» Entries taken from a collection
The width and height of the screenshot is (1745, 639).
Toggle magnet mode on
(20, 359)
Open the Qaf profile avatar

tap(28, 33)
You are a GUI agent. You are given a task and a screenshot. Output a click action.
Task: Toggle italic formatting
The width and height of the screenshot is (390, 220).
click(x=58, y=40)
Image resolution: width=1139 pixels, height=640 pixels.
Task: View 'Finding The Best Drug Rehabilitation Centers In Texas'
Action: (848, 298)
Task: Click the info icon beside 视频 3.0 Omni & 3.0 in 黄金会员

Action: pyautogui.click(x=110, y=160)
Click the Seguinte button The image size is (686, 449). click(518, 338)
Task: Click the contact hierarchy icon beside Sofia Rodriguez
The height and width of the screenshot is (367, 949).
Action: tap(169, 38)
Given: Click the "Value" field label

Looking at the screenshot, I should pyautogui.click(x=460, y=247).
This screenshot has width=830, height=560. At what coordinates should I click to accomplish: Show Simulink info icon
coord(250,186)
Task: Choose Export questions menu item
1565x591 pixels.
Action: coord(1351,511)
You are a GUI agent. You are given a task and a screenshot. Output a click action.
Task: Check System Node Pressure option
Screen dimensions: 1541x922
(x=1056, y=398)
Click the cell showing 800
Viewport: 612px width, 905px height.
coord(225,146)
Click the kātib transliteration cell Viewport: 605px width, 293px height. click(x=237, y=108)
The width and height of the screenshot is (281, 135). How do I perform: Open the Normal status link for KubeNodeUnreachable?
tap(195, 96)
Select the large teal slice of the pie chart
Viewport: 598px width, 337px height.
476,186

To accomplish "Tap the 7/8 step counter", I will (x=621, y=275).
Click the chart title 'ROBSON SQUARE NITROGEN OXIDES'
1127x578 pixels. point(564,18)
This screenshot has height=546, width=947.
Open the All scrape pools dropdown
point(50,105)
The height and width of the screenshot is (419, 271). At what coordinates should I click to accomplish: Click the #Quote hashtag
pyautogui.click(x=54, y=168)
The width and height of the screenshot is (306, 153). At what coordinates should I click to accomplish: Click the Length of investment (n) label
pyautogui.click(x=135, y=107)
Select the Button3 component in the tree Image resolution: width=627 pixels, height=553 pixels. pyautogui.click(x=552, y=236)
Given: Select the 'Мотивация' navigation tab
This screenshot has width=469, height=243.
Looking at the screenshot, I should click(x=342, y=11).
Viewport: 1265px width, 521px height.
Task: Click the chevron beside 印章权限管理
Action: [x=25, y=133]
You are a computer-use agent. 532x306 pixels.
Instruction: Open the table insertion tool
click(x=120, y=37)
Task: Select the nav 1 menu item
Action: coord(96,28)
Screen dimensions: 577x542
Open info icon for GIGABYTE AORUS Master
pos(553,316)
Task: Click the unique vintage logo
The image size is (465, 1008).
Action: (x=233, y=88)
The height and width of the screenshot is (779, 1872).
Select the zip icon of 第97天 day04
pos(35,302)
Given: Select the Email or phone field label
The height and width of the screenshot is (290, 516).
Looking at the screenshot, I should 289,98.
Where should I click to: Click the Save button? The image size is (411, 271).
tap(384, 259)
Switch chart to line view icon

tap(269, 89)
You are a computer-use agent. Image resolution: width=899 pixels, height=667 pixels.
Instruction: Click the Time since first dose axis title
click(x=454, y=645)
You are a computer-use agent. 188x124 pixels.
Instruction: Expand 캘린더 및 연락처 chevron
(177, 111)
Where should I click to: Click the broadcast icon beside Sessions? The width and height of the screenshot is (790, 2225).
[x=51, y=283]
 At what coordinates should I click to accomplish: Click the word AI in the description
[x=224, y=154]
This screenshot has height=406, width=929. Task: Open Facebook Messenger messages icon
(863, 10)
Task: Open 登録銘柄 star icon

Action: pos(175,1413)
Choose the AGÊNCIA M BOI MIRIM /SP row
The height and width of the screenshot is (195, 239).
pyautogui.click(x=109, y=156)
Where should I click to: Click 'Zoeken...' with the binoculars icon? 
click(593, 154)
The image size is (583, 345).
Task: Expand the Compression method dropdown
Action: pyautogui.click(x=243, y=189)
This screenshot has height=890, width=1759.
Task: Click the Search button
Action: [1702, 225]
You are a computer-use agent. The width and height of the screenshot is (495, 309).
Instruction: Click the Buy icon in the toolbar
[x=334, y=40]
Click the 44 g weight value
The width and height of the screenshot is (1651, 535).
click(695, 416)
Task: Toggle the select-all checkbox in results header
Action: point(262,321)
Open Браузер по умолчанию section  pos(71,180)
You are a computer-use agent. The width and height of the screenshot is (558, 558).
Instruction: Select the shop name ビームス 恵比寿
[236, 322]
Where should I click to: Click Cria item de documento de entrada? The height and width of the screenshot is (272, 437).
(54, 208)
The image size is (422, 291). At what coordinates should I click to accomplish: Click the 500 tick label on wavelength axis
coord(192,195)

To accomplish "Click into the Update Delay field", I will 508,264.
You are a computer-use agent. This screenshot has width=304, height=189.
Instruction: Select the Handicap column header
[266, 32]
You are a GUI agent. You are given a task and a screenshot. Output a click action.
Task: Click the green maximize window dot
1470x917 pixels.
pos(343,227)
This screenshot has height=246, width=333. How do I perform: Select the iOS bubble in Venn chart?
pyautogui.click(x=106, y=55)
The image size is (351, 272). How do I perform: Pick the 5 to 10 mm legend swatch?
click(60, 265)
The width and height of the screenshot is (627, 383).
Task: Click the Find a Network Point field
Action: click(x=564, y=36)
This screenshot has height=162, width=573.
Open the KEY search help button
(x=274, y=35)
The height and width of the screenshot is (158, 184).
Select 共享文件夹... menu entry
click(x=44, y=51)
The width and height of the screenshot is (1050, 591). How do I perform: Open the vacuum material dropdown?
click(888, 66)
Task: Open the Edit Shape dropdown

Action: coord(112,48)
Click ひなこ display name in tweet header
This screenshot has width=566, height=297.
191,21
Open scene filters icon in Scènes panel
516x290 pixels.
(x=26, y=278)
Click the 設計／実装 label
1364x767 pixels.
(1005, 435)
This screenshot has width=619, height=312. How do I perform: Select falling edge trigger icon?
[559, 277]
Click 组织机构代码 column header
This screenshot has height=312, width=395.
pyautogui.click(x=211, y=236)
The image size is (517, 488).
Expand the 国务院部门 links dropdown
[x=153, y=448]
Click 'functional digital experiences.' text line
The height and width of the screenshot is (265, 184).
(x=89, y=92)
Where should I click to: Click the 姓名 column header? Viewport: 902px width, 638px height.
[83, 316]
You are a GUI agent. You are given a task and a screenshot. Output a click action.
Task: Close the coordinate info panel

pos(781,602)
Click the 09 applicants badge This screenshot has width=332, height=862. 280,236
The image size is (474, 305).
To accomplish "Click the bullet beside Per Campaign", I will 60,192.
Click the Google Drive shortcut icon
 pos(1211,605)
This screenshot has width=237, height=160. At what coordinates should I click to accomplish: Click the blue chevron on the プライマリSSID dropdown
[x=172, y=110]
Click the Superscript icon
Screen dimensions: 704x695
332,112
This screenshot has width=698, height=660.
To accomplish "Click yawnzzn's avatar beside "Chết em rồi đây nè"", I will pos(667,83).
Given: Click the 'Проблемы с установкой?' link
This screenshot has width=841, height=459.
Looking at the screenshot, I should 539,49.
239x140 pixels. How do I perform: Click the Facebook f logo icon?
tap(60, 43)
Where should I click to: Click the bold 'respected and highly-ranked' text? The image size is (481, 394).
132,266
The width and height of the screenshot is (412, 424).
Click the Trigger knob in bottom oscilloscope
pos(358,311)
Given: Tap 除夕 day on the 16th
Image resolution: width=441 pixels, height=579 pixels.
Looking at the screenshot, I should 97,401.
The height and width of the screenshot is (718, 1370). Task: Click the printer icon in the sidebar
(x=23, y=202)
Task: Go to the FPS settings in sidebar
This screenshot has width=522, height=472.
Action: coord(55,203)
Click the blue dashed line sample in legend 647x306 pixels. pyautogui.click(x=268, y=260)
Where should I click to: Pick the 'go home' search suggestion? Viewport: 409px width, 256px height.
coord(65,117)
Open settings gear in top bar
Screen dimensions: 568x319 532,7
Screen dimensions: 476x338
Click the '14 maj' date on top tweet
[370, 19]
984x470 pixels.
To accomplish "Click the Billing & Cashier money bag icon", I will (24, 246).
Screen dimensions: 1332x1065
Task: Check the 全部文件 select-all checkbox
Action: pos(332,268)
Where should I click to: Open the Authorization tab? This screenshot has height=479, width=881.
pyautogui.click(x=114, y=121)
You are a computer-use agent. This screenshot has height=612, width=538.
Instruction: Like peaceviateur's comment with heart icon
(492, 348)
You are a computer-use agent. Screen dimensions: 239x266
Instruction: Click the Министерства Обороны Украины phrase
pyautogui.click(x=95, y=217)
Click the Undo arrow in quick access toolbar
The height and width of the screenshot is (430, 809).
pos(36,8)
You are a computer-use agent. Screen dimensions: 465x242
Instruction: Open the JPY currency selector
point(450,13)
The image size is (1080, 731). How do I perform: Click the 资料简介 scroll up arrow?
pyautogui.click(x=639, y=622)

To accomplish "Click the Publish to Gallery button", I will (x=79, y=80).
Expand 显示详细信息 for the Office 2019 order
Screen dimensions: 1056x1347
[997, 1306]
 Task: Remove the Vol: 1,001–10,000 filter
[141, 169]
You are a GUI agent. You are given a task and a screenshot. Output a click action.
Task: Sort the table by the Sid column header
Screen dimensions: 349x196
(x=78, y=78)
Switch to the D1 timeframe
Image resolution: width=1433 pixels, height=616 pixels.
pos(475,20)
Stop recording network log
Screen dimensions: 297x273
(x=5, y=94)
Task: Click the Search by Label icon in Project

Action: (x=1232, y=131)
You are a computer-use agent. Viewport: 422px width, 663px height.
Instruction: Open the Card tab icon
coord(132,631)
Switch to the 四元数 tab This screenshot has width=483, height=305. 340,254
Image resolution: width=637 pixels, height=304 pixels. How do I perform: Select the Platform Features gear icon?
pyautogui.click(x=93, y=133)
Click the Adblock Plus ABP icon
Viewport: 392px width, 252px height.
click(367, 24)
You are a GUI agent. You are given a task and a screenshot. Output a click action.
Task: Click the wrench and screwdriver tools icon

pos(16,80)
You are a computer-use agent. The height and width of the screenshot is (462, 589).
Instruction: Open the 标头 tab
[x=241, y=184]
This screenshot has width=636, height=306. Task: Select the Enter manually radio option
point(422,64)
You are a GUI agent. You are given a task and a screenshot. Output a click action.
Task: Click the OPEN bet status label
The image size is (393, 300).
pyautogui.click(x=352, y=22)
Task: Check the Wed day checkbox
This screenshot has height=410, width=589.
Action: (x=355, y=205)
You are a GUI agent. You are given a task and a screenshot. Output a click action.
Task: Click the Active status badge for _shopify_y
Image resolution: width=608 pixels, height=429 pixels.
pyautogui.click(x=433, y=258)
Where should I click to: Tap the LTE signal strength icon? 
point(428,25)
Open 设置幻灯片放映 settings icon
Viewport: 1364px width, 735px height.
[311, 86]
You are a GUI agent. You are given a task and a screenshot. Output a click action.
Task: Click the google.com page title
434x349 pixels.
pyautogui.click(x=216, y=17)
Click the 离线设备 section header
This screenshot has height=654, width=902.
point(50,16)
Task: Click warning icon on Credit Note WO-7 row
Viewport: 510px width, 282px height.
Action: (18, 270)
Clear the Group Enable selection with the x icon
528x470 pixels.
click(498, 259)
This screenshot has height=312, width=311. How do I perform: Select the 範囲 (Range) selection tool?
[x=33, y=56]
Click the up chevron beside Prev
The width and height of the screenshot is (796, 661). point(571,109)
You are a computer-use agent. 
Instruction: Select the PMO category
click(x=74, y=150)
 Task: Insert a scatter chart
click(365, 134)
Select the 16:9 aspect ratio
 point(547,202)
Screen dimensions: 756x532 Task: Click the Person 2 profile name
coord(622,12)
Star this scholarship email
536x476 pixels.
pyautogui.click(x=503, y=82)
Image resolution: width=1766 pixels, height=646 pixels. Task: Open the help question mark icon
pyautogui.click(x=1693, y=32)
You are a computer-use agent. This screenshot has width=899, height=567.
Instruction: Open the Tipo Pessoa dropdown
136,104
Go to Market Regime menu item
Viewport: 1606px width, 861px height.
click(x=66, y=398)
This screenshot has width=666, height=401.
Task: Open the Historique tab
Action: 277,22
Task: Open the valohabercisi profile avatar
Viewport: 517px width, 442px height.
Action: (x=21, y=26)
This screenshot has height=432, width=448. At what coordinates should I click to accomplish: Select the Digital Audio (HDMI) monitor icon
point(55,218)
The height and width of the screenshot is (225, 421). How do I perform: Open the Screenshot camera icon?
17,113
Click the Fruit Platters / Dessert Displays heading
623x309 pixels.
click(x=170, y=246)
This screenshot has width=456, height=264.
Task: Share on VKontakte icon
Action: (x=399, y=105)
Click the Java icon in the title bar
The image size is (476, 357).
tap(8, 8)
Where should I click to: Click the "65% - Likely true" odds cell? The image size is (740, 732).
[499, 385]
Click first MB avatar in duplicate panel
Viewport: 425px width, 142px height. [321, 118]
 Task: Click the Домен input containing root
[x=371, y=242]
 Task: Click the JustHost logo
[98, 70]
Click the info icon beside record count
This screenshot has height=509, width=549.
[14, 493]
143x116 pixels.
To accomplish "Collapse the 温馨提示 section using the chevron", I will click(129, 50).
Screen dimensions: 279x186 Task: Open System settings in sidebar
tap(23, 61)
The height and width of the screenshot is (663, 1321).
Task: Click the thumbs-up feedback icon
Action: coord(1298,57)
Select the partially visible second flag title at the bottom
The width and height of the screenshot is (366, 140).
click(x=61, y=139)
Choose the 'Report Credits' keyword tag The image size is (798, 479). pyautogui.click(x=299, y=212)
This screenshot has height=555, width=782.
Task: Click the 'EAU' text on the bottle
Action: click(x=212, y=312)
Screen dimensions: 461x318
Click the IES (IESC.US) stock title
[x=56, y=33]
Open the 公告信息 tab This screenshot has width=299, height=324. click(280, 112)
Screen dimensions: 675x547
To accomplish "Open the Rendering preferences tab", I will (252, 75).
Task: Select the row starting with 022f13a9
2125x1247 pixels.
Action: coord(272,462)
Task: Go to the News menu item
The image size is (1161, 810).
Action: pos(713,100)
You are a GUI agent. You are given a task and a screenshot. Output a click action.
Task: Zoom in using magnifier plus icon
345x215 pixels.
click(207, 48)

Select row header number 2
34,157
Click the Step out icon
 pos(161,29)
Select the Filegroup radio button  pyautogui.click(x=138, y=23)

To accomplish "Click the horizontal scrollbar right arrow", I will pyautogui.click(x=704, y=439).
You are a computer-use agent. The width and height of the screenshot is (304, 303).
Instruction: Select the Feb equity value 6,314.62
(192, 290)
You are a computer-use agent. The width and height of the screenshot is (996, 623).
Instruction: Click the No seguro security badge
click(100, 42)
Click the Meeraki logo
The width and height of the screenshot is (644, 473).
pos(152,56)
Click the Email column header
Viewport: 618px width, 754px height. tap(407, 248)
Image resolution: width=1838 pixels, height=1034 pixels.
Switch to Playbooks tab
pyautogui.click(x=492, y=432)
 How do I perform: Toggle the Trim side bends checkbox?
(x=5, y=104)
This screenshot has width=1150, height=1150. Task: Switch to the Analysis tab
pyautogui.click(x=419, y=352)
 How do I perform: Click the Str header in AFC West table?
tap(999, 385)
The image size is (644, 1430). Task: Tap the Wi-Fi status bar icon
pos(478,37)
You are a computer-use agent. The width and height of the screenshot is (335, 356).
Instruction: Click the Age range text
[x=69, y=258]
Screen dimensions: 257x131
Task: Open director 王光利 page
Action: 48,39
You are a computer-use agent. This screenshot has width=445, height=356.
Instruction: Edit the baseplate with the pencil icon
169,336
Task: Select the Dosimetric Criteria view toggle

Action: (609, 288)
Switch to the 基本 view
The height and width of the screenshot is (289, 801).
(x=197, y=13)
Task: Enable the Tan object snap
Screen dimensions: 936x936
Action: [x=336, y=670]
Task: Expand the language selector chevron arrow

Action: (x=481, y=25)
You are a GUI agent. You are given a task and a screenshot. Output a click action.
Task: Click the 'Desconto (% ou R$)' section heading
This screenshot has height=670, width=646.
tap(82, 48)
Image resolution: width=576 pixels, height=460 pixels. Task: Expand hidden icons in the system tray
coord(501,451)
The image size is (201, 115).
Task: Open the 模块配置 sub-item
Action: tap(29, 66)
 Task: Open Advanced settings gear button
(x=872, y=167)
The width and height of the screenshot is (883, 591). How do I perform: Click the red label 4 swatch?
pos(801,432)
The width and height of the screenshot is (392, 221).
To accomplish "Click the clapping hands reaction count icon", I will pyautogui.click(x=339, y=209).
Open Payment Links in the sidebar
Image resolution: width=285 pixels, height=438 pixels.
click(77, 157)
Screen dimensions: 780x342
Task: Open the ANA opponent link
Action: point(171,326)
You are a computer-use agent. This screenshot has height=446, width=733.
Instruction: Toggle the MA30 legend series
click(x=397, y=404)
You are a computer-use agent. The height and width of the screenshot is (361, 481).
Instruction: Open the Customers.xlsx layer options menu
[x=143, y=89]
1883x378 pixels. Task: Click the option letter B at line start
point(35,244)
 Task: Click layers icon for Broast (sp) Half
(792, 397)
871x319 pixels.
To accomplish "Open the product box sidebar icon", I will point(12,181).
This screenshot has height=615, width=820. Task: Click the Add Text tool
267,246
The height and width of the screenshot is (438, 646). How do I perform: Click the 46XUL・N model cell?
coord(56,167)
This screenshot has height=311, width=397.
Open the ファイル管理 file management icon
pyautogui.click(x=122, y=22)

» Work order
In the data above, start at the line that has "This screenshot has width=1150, height=1150.", stop after the line that has "The width and height of the screenshot is (392, 221).", and print every line in between exactly as it stands.

» Output below
This screenshot has width=1150, height=1150. Task: Switch to the Analysis tab
pyautogui.click(x=419, y=352)
 How do I perform: Click the Str header in AFC West table?
tap(999, 385)
The image size is (644, 1430). Task: Tap the Wi-Fi status bar icon
pos(478,37)
You are a computer-use agent. The width and height of the screenshot is (335, 356).
Instruction: Click the Age range text
[x=69, y=258]
Screen dimensions: 257x131
Task: Open director 王光利 page
Action: 48,39
You are a computer-use agent. This screenshot has width=445, height=356.
Instruction: Edit the baseplate with the pencil icon
169,336
Task: Select the Dosimetric Criteria view toggle

Action: (609, 288)
Switch to the 基本 view
The height and width of the screenshot is (289, 801).
(x=197, y=13)
Task: Enable the Tan object snap
Screen dimensions: 936x936
Action: [x=336, y=670]
Task: Expand the language selector chevron arrow

Action: (x=481, y=25)
You are a GUI agent. You are given a task and a screenshot. Output a click action.
Task: Click the 'Desconto (% ou R$)' section heading
This screenshot has height=670, width=646.
tap(82, 48)
Image resolution: width=576 pixels, height=460 pixels. Task: Expand hidden icons in the system tray
coord(501,451)
The image size is (201, 115).
Task: Open the 模块配置 sub-item
Action: tap(29, 66)
 Task: Open Advanced settings gear button
(x=872, y=167)
The width and height of the screenshot is (883, 591). How do I perform: Click the red label 4 swatch?
pos(801,432)
The width and height of the screenshot is (392, 221).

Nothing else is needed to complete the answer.